▶ [Task instructions]:
Using the text below on the Hallock family houses, answer:
(a) In what year was the Caleb Hallock house built?
(b) How many acres was the farm Zachariah II bought in 1827?
(c) In what year did Herman and Zachariah III exchange houses?

John also had four sons. Three had houses surrounding their father’s house. The 1850 Caleb Hallock house ( # 4 in Figure 1) stood until it was demolished about 2002. The 1841 Daniel Wells Hallock house, is still standing in 2008, but in very poor condition to the west of the museum (house #6 in Figure 1). The Hallockville Museum’s Cichanowicz farmhouse (once thought to be a Sears Catalogue House) is a ca. 1930 replacement for the third house, which was built about 1832 for son Isaiah and burned in 1915 (house # 7 in Figure 1). John’s fourth son, John Franklin, ultimately moved into his Uncle Bethuel’s old house, just east of the museum on KeySpan property (house # 9 in Figure 1), when the latter moved to West Mattituck. The entire story-and-a-half front part of that house was most likely built after John Franklin moved there, burying Bethuel’s original house in the back right corner.
Zachariah II did equally well by his two sons. In 1827 he bought a 130-acre farm about a mile to the west. At first, he settled his oldest son Herman, who was newly married, on that farm in a house that stood until recently on the corner of Pier Avenue and Sound Avenue. Parts of that house are incorporated into the author’s own house. The other son, Zachariah III, remained on the home farm. In 1845, the two brothers exchanged houses for reasons no one has been able to discern. Herman came back to live in the old homestead and Zachariah III moved to the west house. Both brothers soon vastly expanded and modernized their houses, raising the roofs and changing the profiles considerably.

▶ [Given information]:
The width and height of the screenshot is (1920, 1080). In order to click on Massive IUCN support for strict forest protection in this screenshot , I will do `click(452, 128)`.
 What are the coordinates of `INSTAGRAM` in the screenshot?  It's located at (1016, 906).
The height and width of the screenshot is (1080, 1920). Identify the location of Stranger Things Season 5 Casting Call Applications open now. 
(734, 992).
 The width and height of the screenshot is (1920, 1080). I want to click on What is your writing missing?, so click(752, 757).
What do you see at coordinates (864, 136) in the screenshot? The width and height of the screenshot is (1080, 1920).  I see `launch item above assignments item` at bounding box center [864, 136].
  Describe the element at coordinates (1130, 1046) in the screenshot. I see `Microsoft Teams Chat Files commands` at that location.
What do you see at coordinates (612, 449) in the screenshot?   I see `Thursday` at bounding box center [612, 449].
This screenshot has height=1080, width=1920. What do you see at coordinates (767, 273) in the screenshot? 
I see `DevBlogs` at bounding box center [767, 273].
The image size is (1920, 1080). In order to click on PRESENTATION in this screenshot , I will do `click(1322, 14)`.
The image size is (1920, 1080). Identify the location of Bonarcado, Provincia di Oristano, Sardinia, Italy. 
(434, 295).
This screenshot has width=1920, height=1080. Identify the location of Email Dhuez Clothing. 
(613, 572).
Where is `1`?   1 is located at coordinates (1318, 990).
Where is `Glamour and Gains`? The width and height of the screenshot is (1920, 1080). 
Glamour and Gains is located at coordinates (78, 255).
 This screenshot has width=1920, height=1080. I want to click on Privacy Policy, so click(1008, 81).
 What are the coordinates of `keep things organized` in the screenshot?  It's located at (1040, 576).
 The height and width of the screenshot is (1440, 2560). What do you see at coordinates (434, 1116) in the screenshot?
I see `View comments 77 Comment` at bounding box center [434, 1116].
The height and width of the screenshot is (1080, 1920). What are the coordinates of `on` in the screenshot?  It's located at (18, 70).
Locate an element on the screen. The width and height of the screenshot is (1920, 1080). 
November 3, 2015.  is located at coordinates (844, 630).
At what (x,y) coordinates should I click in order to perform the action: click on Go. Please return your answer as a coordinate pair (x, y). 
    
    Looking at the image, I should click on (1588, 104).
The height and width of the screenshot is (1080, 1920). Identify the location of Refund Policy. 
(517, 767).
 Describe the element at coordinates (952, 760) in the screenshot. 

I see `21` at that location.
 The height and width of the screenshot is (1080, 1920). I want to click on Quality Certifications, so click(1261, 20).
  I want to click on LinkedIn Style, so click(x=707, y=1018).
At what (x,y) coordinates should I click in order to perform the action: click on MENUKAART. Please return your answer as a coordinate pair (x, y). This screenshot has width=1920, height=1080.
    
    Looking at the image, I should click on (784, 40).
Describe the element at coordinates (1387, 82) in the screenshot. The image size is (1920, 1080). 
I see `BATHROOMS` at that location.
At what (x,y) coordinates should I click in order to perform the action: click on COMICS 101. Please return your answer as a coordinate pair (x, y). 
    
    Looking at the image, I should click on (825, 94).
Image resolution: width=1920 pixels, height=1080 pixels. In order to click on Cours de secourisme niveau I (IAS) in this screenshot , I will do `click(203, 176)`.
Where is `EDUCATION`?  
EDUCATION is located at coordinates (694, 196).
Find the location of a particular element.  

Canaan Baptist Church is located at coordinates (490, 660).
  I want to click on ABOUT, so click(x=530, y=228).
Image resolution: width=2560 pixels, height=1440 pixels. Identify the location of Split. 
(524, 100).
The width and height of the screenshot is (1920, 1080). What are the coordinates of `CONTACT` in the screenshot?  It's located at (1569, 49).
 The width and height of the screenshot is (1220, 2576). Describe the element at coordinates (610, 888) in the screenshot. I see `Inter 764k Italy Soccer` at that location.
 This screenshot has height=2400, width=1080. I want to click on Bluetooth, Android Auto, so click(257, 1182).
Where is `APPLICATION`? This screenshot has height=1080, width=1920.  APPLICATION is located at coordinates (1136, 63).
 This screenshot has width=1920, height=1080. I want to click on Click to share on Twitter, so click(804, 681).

▶ [Reply to the exercise]:
(a) 1850
(b) 130 acres
(c) 1845